For many years I'd heard rumours of a great pub with wonderful food near Skipton. The Angel In at Hetton had even featured in that great foodie comedy BBC's The Trip with Steve Coogan and Rob Bryden. So I was very chuffed when, at the end of last year, I had a phone call from Pascal, one of the Angel's directors, with a proposal that we work together.
Pascal and I hit it off pretty much straight away. He'd read my book Tales of the Dales and seemed to like my work very much. Bursting with energy and enthusiasm, he outlined his idea to transform one of the dining rooms with a series of paintings. Well we talked for a bit and a second idea surfaced for a book of stories about the surrounding area with added walks and recipes based on local ingredients. We both thought this seemed like a great concept and, as it happened, turned out to be a very enjoyable project.
What the book reveals is that The Angel (here's a MAP so you can see where it is) is in a landscape rich in legends. Within a few miles there are holy wells which can cure many ills, a palatial almshouse built by the undertaker of the Great Plague and the setting for a spectacular UFO sighting.
To accompany the launch of the book and the redecorated dining room is an exhibition of my paintings. I am the first artist in a programme called Art in the Bar curated by Josie Beszant of the Masham Gallery.
Above Hetton watercolour. Available as a limited edition print from The Angel.
And just to whet your appetite, here's a story from the book:
St Helen’s Well The Yorkshire Dales are riddled with ancient sacred wells.

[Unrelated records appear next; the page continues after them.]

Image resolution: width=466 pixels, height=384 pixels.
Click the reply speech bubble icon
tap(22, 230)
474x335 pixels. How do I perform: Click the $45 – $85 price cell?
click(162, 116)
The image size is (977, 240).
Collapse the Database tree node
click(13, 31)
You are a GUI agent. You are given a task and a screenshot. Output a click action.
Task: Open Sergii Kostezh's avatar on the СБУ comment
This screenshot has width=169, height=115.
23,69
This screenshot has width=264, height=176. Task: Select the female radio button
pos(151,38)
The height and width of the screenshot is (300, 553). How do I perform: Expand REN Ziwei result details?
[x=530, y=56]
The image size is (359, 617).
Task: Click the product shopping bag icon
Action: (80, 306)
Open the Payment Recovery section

Sometimes little more than a roadside trickle, sometimes extravagantly ornamented, they mark places which have sometimes been of huge importance but, almost without exception, their time in the limelight has past.

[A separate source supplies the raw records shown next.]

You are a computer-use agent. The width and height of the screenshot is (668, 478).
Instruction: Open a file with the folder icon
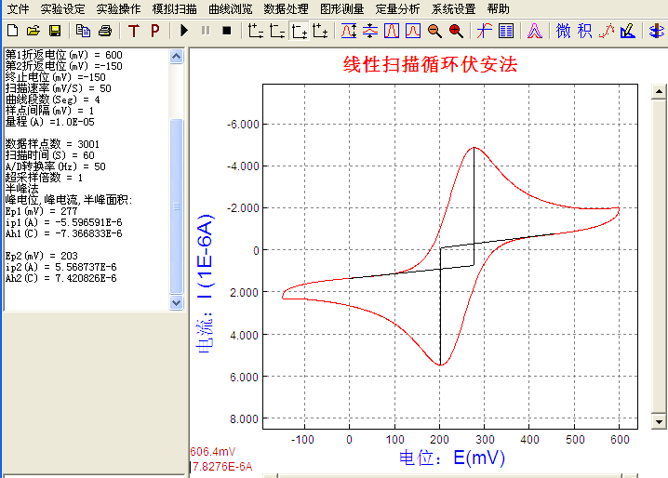pyautogui.click(x=32, y=31)
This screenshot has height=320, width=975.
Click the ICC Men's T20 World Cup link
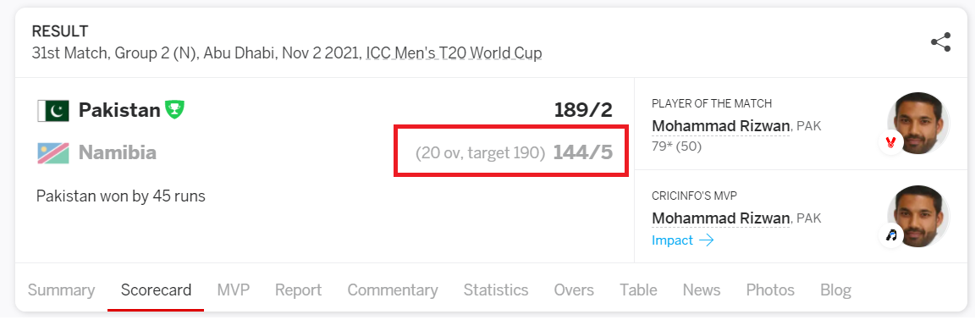click(x=454, y=53)

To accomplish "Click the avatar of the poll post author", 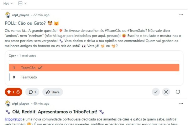I will [x=8, y=15].
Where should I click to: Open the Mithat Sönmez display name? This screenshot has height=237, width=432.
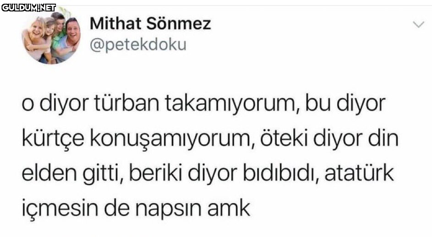click(150, 23)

St. Helen’s Well, beside the Eshton to Winterburn road, is a rough, spring-fed pool overhung by trees and bordered by battered railings. (St Helen was the British-born mother of the Roman emperor Constantine.) The pool’s outfall is marked by a low dam, which used to include three stones reputedly from a demolished church at Gargrave. (Or they may have come from a chapel of ease that used to stand beside the well - the pasture is known as Chapel Fields.) The stones were decorated with carved heads but, sadly, some misguided individual decided to liberate them in 2004.
However, the trees are still occasionally hung with ribbons and strips of cloth by visitors and the loss of the carved heads does little to dispel the magic of this spot.
Like St Alkelda’s Well at Middleham the water was known as a cure for sore eyes. A writer in the late nineteenth century also mentions that it had once been a sort of courting custom of the “younger folk”of the district to come to the well on Sunday evenings and drink the waters, mixed with sugar.
Ladyhill , watercolour. One of the paintings in the current Art in the Bar exhibition.